** Page **
— Begin —
I'm trying to practice my ability to non-dimensionalize equations, and I am interested whether we can always non-dimensionalize certain differential equations.
Take the system of equations:
\begin{equation} \frac{dR}{dt} = \phi R(\frac{\alpha}{\beta} - 1) - \delta R\\ \frac{dS}{dt} = \pi \rho R - \psi S \end{equation}
where $R$ is some resource (e.g. measured in kilograms), $S$ is some stock of product (measured in product units), $\phi$ is the rate of resource growth (with dimensions 1/time), $\alpha$ is the product price (price per kg), $\beta$ is the cost of resource production (price per kg), $\delta$ is a resource loss rate (dimensions 1/time), $\pi$ is a rate of stock production (dimensions 1/time), $\rho$ is a conversion factor from resource into product units (dimensions = product units/kg) and $\psi$ is a product loss rate (e.g. consumption, 1/time).
Introducing the new variables:
\begin{equation} R = R^* \hat{R}, S = S^* \hat{S}, t = t^* \hat{t} \end{equation}
where terms with an asterisks are the scaling parameters and those with a hat are new dimensionless variables. I re-write the system as:
\begin{equation} \frac{dR^* \hat{R}}{dt^* \hat{t}} = \phi R^* \hat{R}(\frac{\alpha}{\beta} - 1) - \delta R^* \hat{R}\\ \frac{dS^* \hat{S}}{dt^* \hat{t}} = \pi \rho R^* \hat{R} - \psi S^* \hat{S} \end{equation}
After simplifying we have:
\begin{equation} \frac{d\hat{R}}{d\hat{t}} = \phi t^* \hat{R}(\frac{\alpha}{\beta} - 1) - \delta t^* \hat{R}\\ \frac{d\hat{S}}{d\hat{t}} = \pi \rho R^* t^* \hat{R} \frac{1}{S^*} - \psi t^* \hat{S} \end{equation}
We could define the dimensionless time scale as $\hat{t} = \phi t$ but how could we make $\hat{R}$ and $\hat{S}$ dimensionless?
For instance, defining $S^* = \rho$ makes the units of $\hat{S} =$ product units/(product units/kg) = kg. I also can't see how to define $R^*$.
Does anyone have any ideas?
That depends completely on your personal choice of how the normal form should look like. With your first decision $ϕt^*=1$ the first equation is completely normalized, there remain no free parameters. $$ \frac{d\hat R}{d\hat t}=(\tfracαβ-1)\hat R - \tfracδϕ\hat R $$ In the second equation one could now likewise demand $S^*=πρR^∗t^∗$ to get the first coefficient to $1$, then there still remains one degree of freedom between $R^*$ and $S^*$. The coefficient of the second term does not contain any of them, so that this remains a free scale factor. You could set $R^*=R_0$ with the initial value, so that $S^*=\frac{πρ}ϕR_0$. $$ \frac{d\hat S}{d\hat t}=\hat R-\tfracψϕ\hat S $$
— End —
** Prompt **
Answer these questions about the non-dimensionalization thread:
1. What dimensions does the thread give for the conversion factor ρ?
2. What dimensionless time scale does the asker suggest defining?
3. In the reply, what value is proposed for R*?

** Information provided **
— Begin —
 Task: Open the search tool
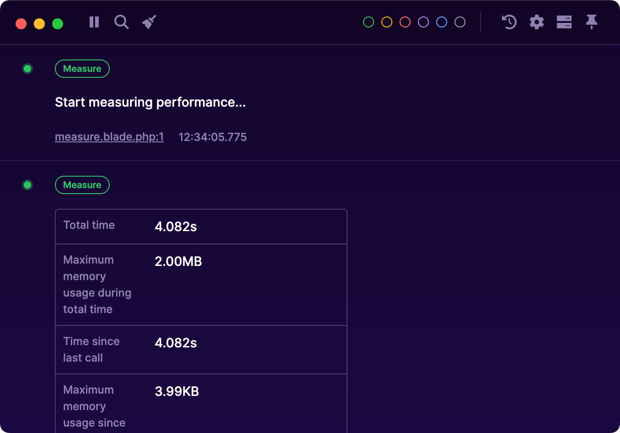coord(121,22)
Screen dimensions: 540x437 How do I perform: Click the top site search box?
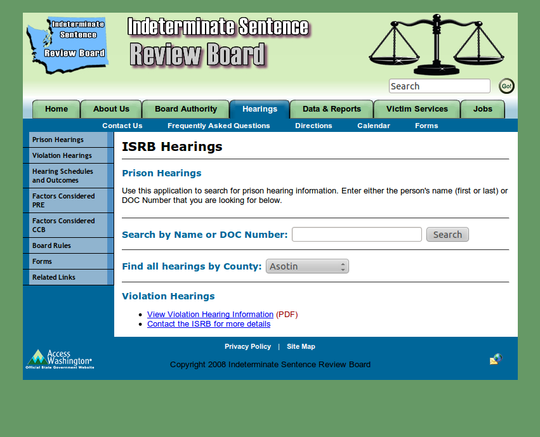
— End —
** The output **
1. Product units/kg
2. t̂ = φt
3. The initial value R₀